Collected data entries:
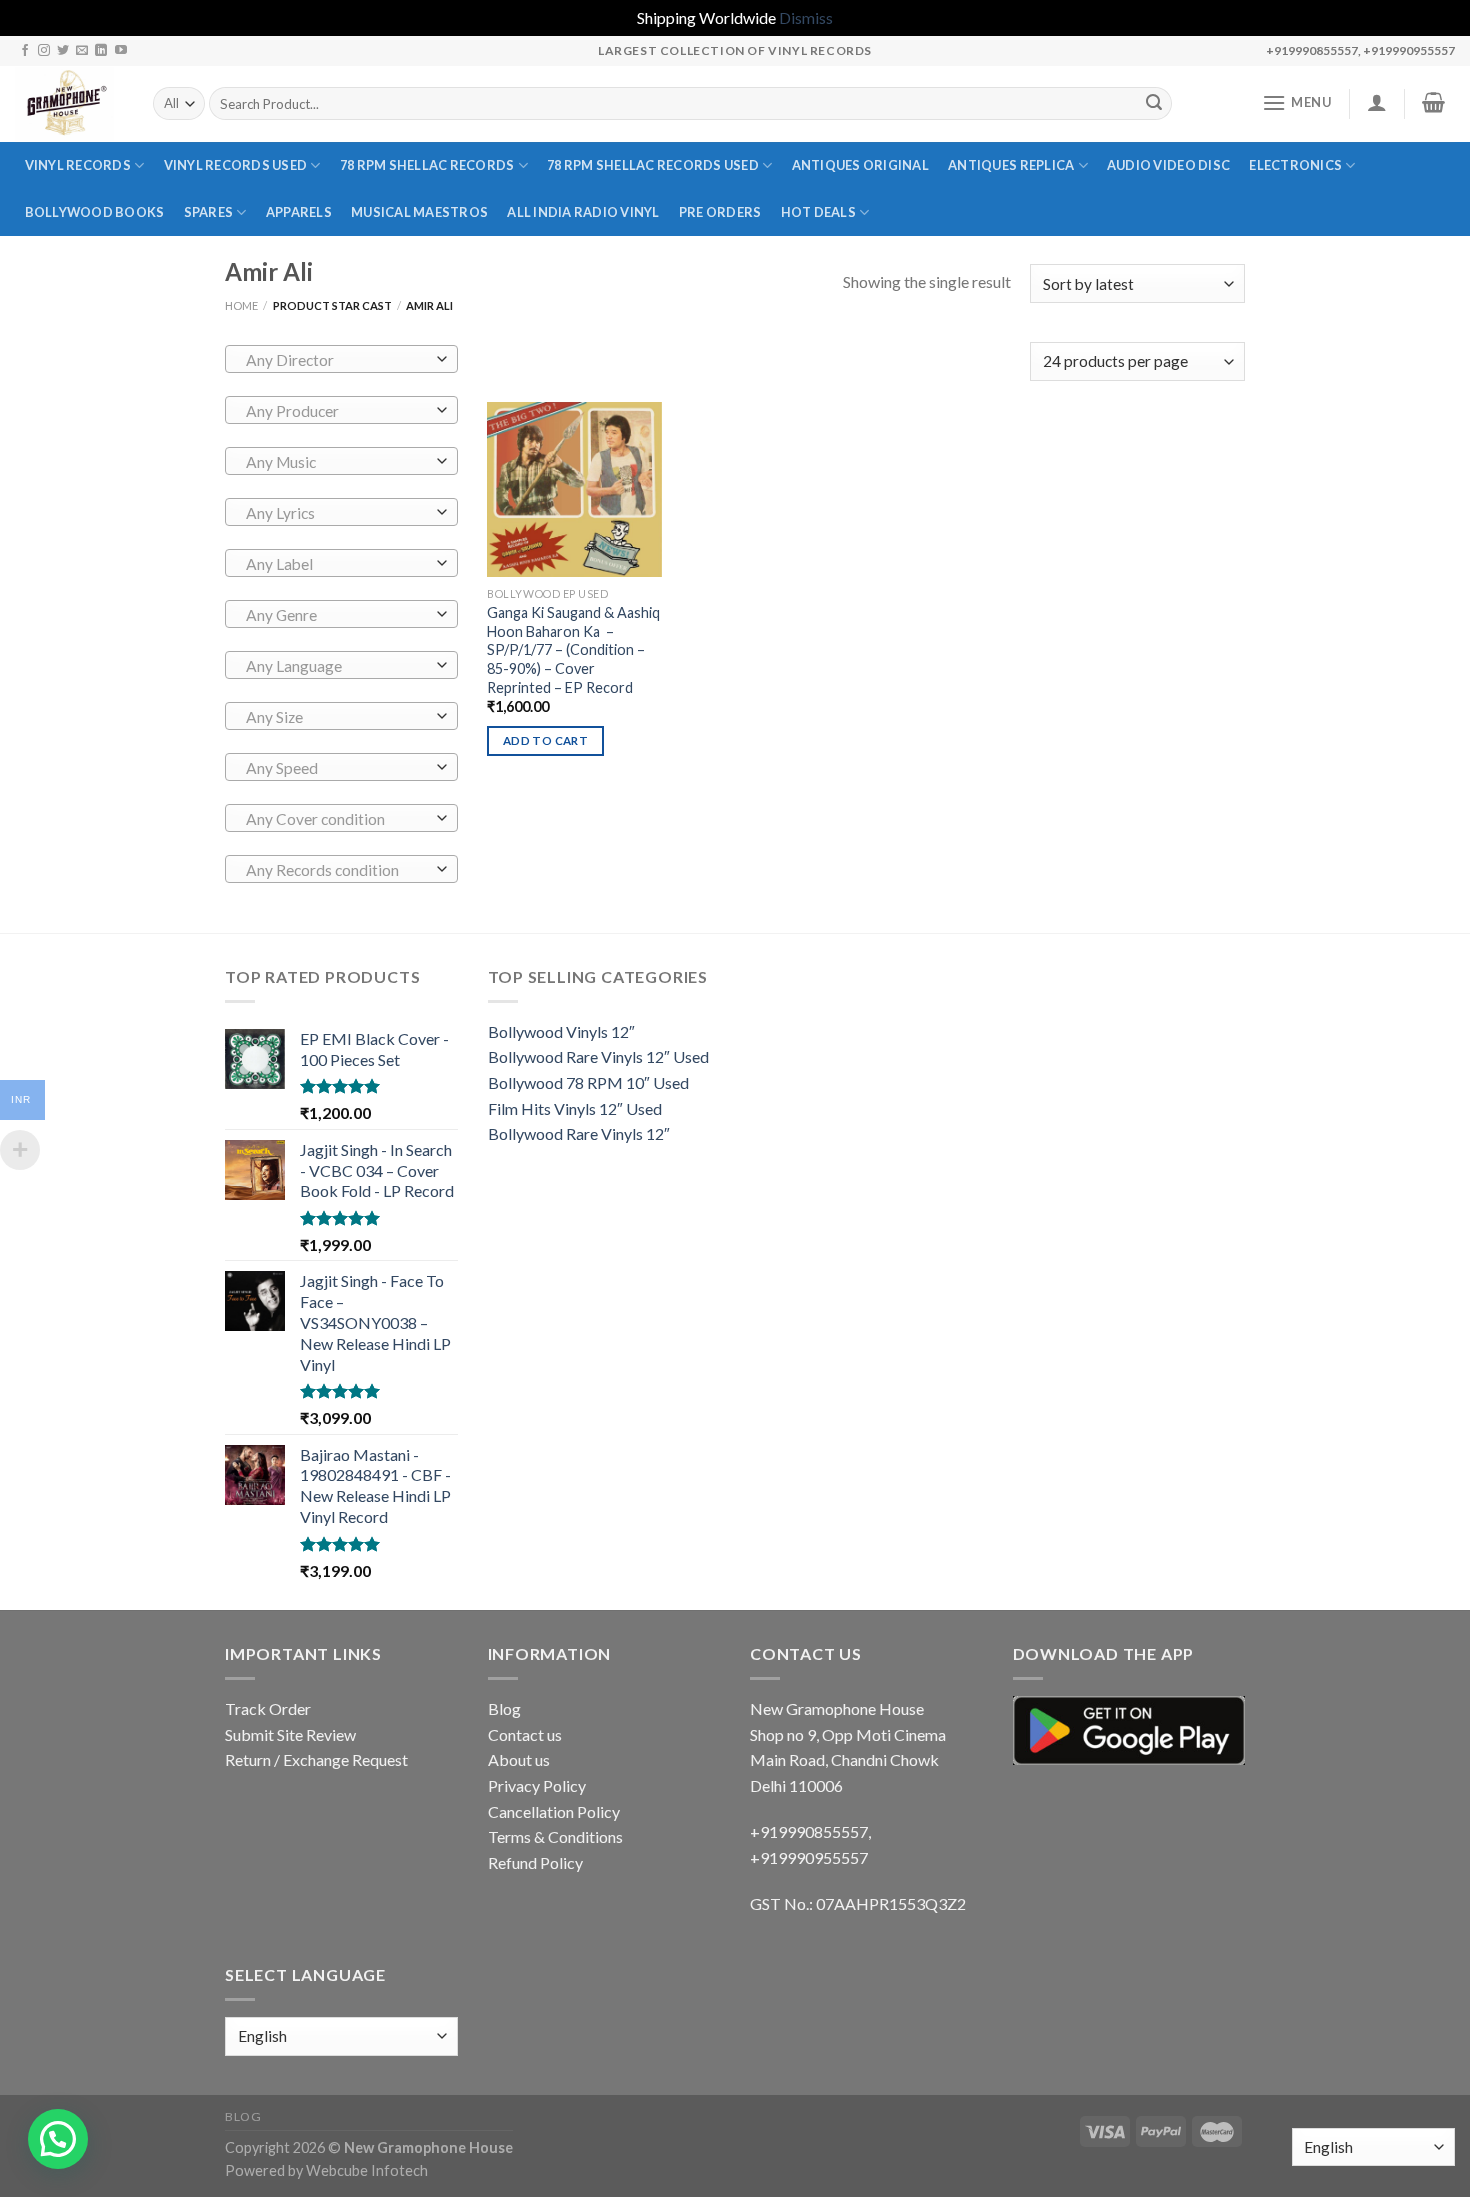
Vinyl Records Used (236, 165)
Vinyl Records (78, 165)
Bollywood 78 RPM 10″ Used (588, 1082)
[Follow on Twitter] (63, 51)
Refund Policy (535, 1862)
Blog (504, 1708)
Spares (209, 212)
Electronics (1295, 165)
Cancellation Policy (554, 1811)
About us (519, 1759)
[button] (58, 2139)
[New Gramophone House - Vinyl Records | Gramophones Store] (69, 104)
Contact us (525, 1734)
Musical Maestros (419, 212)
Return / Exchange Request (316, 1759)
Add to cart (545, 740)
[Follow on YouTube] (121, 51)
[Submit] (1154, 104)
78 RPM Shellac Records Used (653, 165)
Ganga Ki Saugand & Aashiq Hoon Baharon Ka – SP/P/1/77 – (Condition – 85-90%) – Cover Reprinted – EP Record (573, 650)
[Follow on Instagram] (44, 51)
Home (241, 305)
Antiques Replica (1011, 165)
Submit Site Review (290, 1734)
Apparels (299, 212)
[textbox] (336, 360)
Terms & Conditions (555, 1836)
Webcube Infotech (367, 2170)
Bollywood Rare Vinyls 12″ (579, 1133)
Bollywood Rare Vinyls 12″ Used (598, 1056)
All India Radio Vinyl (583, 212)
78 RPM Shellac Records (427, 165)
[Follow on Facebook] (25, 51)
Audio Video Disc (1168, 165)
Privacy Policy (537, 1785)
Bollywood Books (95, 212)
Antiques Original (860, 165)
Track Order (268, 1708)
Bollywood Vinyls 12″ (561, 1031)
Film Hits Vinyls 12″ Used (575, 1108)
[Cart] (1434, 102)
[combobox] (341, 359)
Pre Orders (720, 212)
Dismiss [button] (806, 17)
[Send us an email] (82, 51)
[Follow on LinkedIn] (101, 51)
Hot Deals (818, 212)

ASSIGNED TASK:
Without including any picture, print all of the entries above exactly.

RESULT OF THE TASK:
Vinyl Records Used (236, 165)
Vinyl Records (78, 165)
Bollywood 78 RPM 10″ Used (588, 1082)
[Follow on Twitter] (63, 51)
Refund Policy (535, 1862)
Blog (504, 1708)
Spares (209, 212)
Electronics (1295, 165)
Cancellation Policy (554, 1811)
About us (519, 1759)
[button] (58, 2139)
[New Gramophone House - Vinyl Records | Gramophones Store] (69, 104)
Contact us (525, 1734)
Musical Maestros (419, 212)
Return / Exchange Request (316, 1759)
Add to cart (545, 740)
[Follow on YouTube] (121, 51)
[Submit] (1154, 104)
78 RPM Shellac Records Used (653, 165)
Ganga Ki Saugand & Aashiq Hoon Baharon Ka – SP/P/1/77 – (Condition – 85-90%) – Cover Reprinted – EP Record (573, 650)
[Follow on Instagram] (44, 51)
Home (241, 305)
Antiques Replica (1011, 165)
Submit Site Review (290, 1734)
Apparels (299, 212)
[textbox] (336, 360)
Terms & Conditions (555, 1836)
Webcube Infotech (367, 2170)
Bollywood Rare Vinyls 12″ (579, 1133)
Bollywood Rare Vinyls 12″ Used (598, 1056)
All India Radio Vinyl (583, 212)
78 RPM Shellac Records (427, 165)
[Follow on Facebook] (25, 51)
Audio Video Disc (1168, 165)
Privacy Policy (537, 1785)
Bollywood Books (95, 212)
Antiques Original (860, 165)
Track Order (268, 1708)
Bollywood Vinyls 12″ (561, 1031)
Film Hits Vinyls 12″ Used (575, 1108)
[Cart] (1434, 102)
[combobox] (341, 359)
Pre Orders (720, 212)
Dismiss [button] (806, 17)
[Send us an email] (82, 51)
[Follow on LinkedIn] (101, 51)
Hot Deals (818, 212)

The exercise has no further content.